A notable difference between the CPU and GPU execution policy is the insertion
of the ``RAJA::statement::CudaKernel`` type in the GPU version, which indicates
that the execution will launch a CUDA device kernel.

The CUDA thread-block dimensions are set based on the tile dimensions and the
iterates withing each tile are mapped directly to GPU threads in each block
due to the ``RAJA::cuda_thread_{x, y}_direct`` policies.

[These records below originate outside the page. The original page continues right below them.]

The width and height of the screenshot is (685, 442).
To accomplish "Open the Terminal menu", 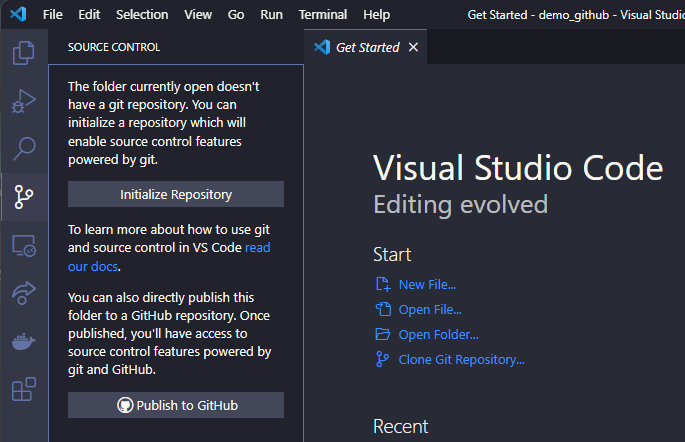I will pyautogui.click(x=323, y=15).
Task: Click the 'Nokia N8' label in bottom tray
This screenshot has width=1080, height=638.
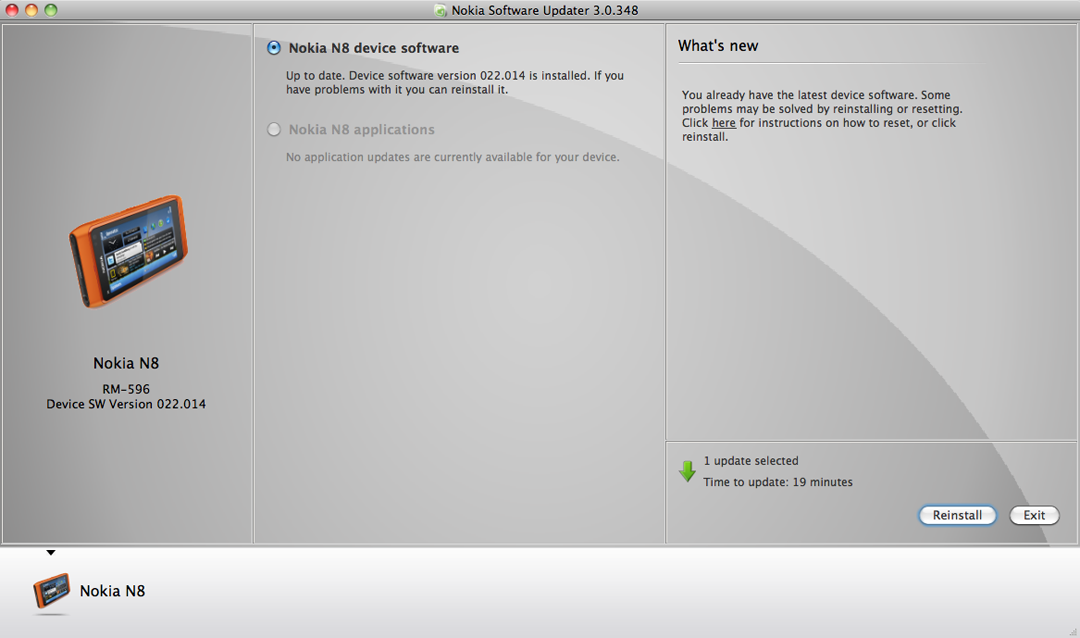Action: click(112, 591)
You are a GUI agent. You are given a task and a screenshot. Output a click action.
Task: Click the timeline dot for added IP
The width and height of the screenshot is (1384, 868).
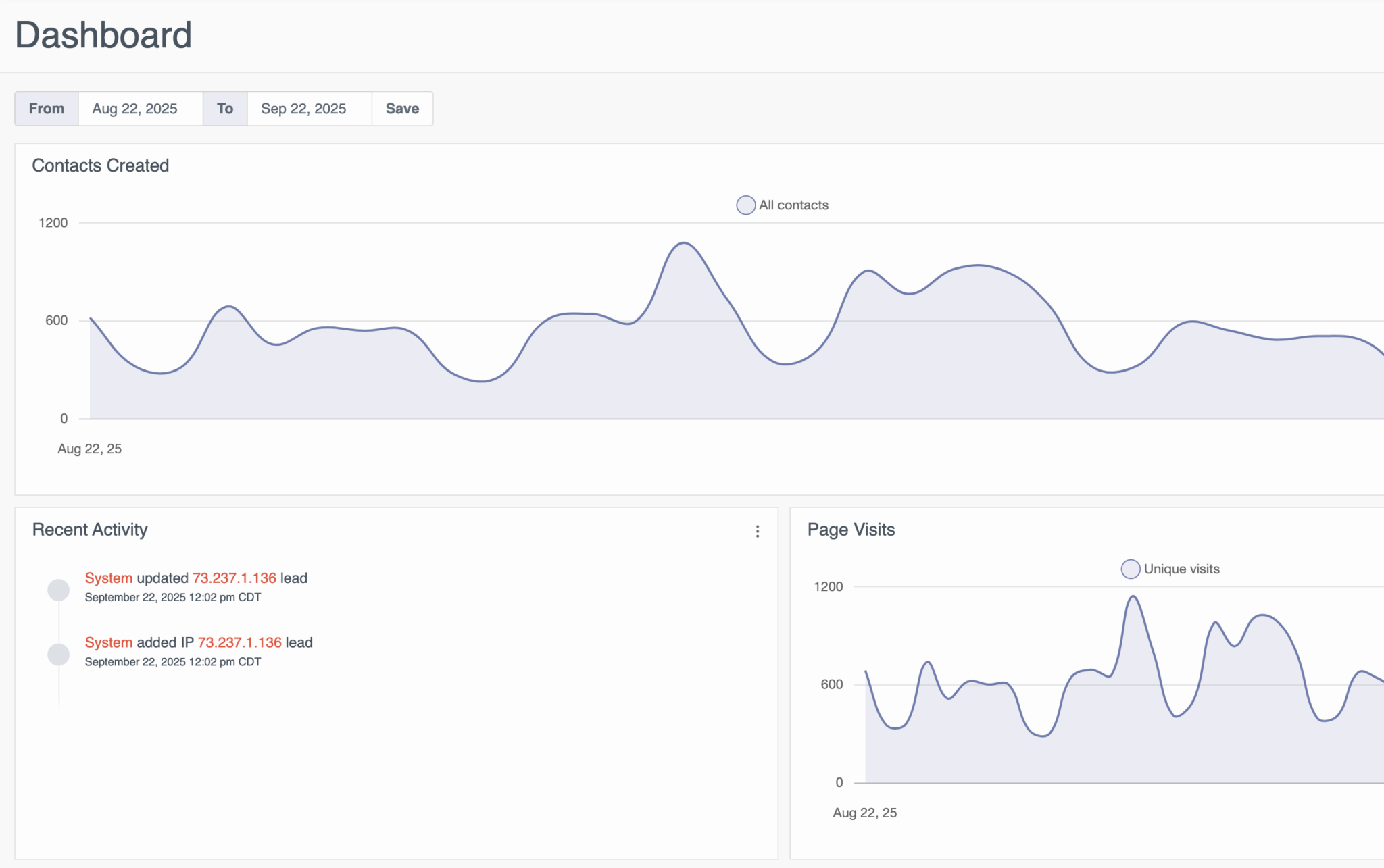(x=59, y=654)
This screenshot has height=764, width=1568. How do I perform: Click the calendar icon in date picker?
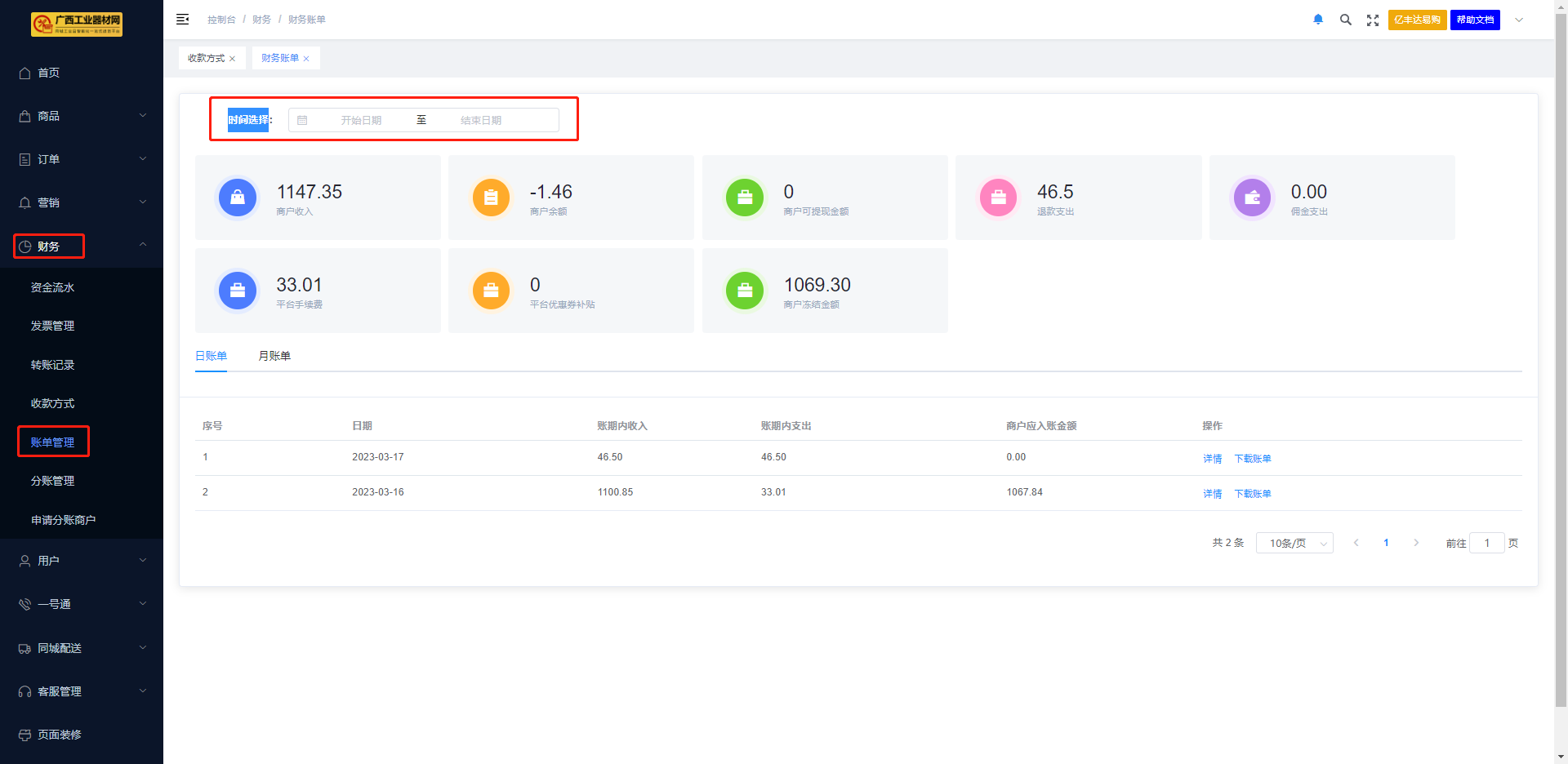[x=302, y=120]
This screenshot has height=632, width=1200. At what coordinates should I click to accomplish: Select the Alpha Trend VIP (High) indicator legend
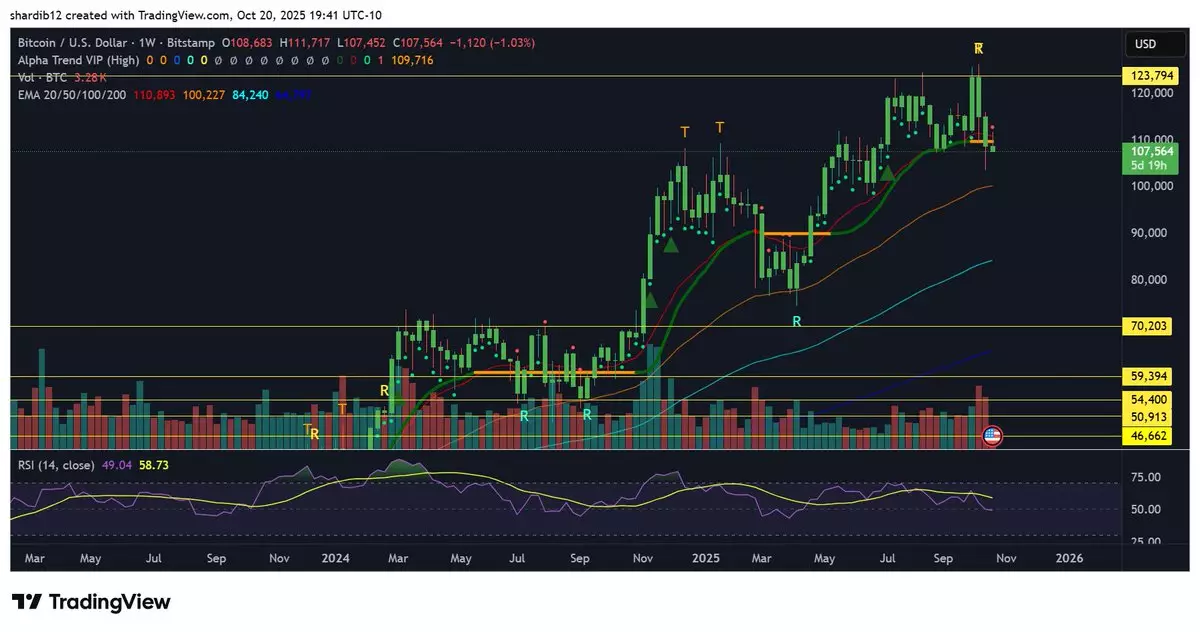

^^^^^^^^^^^^^^^^^^^^^^^^^^^^^^^^^^^^
``RAJA::launch`` Variants
^^^^^^^^^^^^^^^^^^^^^^^^^^^^^^^^^^^^

For ``RAJA::launch`` variants, we use ``RAJA::tile`` methods
for the outer loop tiling and ``RAJA::loop`` methods
to iterate within the tiles. The complete sequential tiled 
``RAJA::launch`` variant is:

.. literalinclude:: ../../../../exercises/launch-matrix-transpose-tiled_solution.cpp
   :start-after: // _raja_tiled_mattranspose_start
   :end-before: // _raja_tiled_mattranspose_end
   :language: C++

Similar to the ``RAJA::statement::Tile`` type in the ``RAJA::kernel`` variant
above, the ``RAJA::tile`` method computes the number of tiles needed to 
iterate over all matrix entries in each dimension and generates a corresponding
iteration space for each tile, which is used to generate loops for the inner  
``RAJA::loop`` methods. Thus, the explicit bounds checking logic in the 
C-style variant is not needed.

A CUDA ``RAJA::launch`` tiled variant for the GPU is similar with 
CUDA policies in the ``RAJA::loop`` methods. The complete
``RAJA::launch`` variant is:

.. literalinclude:: ../../../../exercises/launch-matrix-transpose-tiled_solution.cpp
   :start-after: // _raja_mattranspose_cuda_start
   :end-before: // _raja_mattranspose_cuda_end
   :language: C++

A notable difference between the CPU and GPU ``RAJA::launch``
implementations is the definition of the compute grid. For the CPU
version, the argument list is empty for the ``RAJA::LaunchParams`` constructor.
For the CUDA GPU implementation, we define a 'Team' of one two-dimensional
thread-block with 16 x 16 = 256 threads.